Writing for the Ear, Preaching from the Heart
by Donna Giver-Johnston
Fortress Press, Minneapolis, 2021, £13.99
This book is an argument for a particular method of preaching. Giver-Johnston sums it up halfway through the book as ‘…an extemporaneous method in which the sermon is carefully written, for the ear, but delivered orally without notes or text.’ (p 67). The structure is quite simple; the first two chapters build a case for the method and the last two chapters give lots of advice about how to do it. As this is a preaching method the author has used for many years there are lots of examples and anecdotes along the way. Packed into the short 127 pages is also one of the best overviews of preaching theory I have read. It is worth buying the book just for that.

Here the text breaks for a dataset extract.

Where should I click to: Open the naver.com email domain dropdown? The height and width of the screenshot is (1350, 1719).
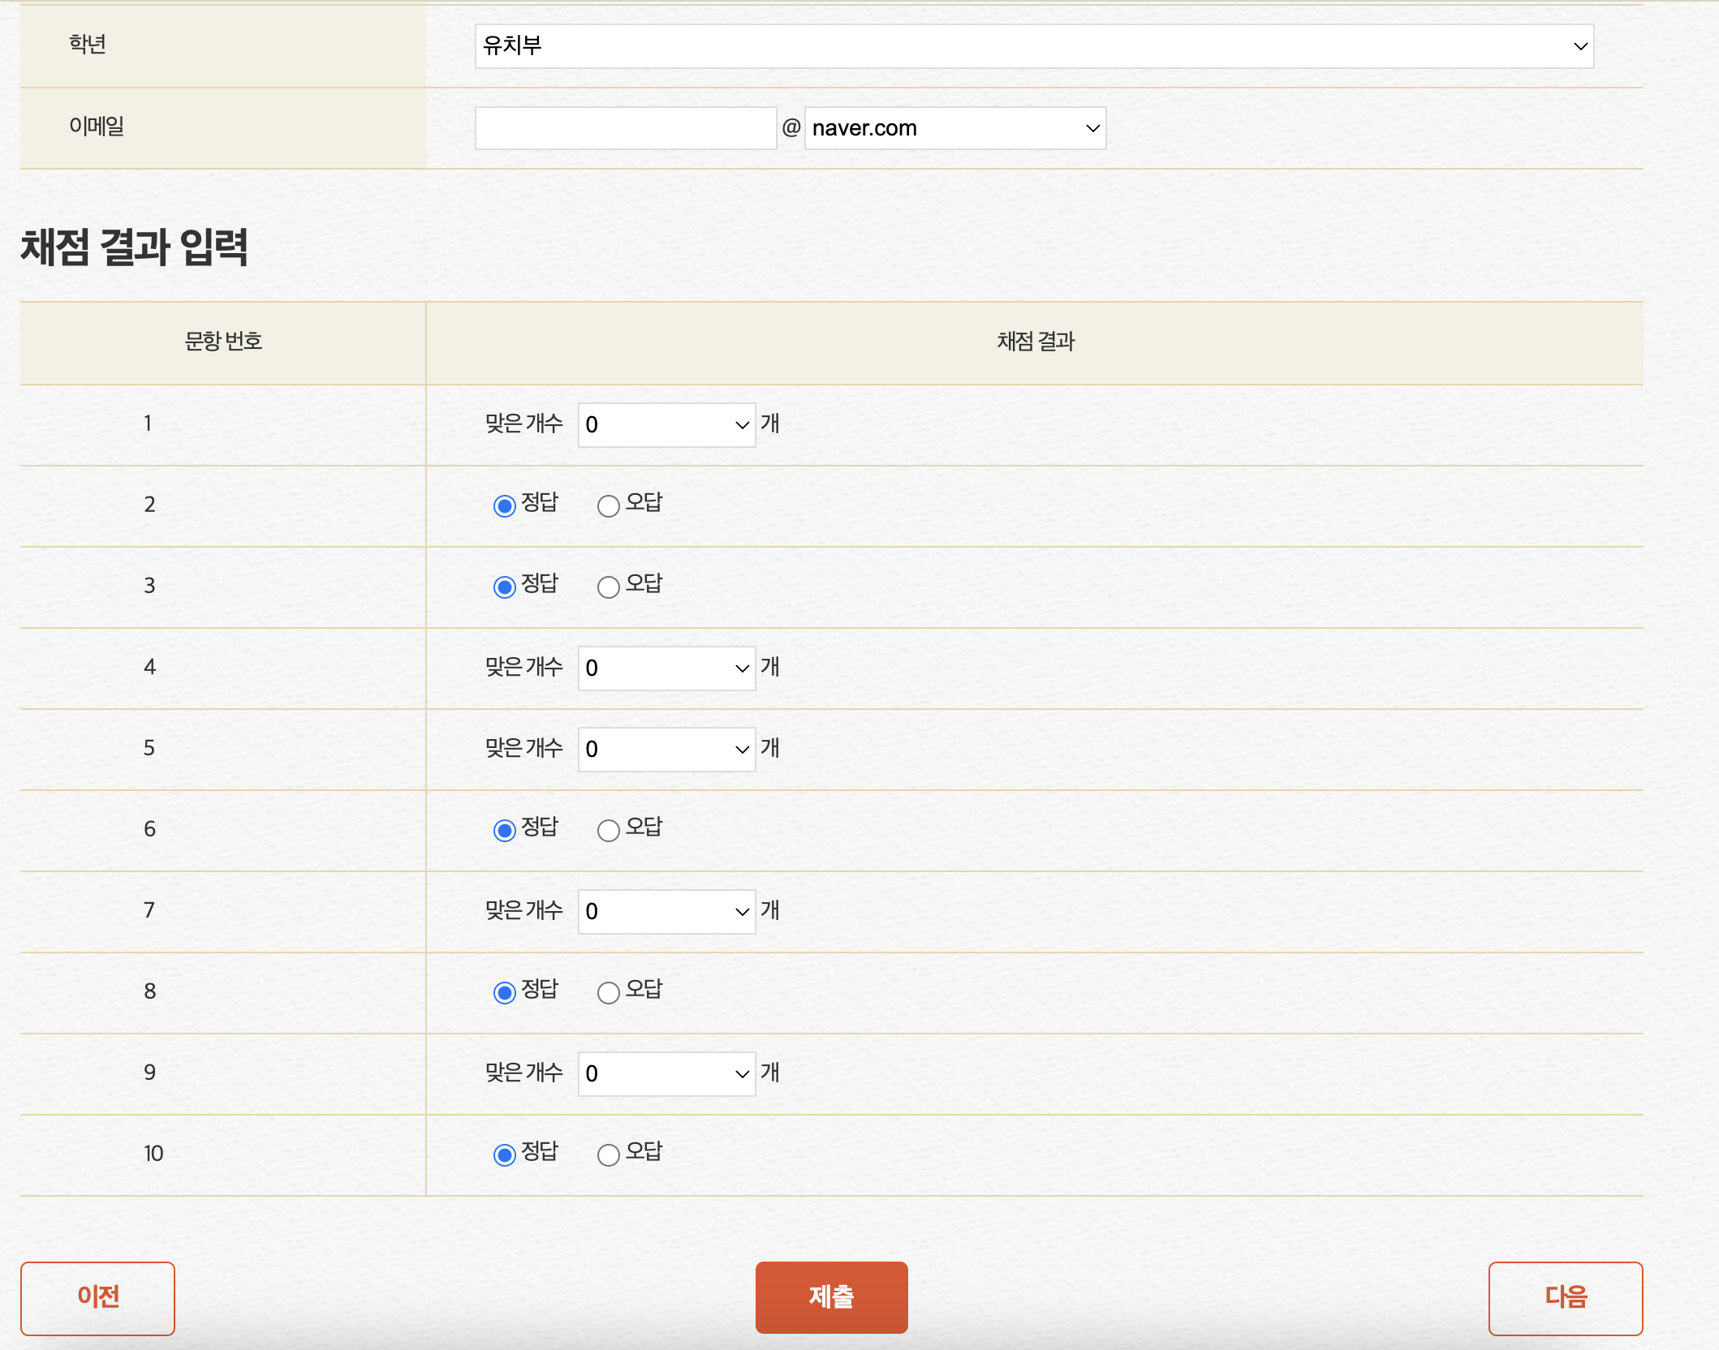954,128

It took me a while to get into the spirit of this argument. At first, I thought it was because of my scepticism about preaching without notes. As I read more, I realised it was because I was having to do some heavy lifting work of cultural translation. My sense is that the argument that you write a sermon to be heard, rather than as an academic text on a page, is already won in the UK. We write and we speak, with or without notes of various kinds, in order to be listened to. This difference made some of the book heavy going, not least the bits about the theology of communication as incarnational. Furthermore, some of the practical advice needs some translation. I can’t imagine being able to get into any UK church three hours before the service to spend an hour by myself rehearsing a sermon!
Having said that, this is a great book for some really helpful advice about writing, but more importantly about how to embody and perform a sermon in order to connect people with the hints of the divine that you have encountered during your preparation.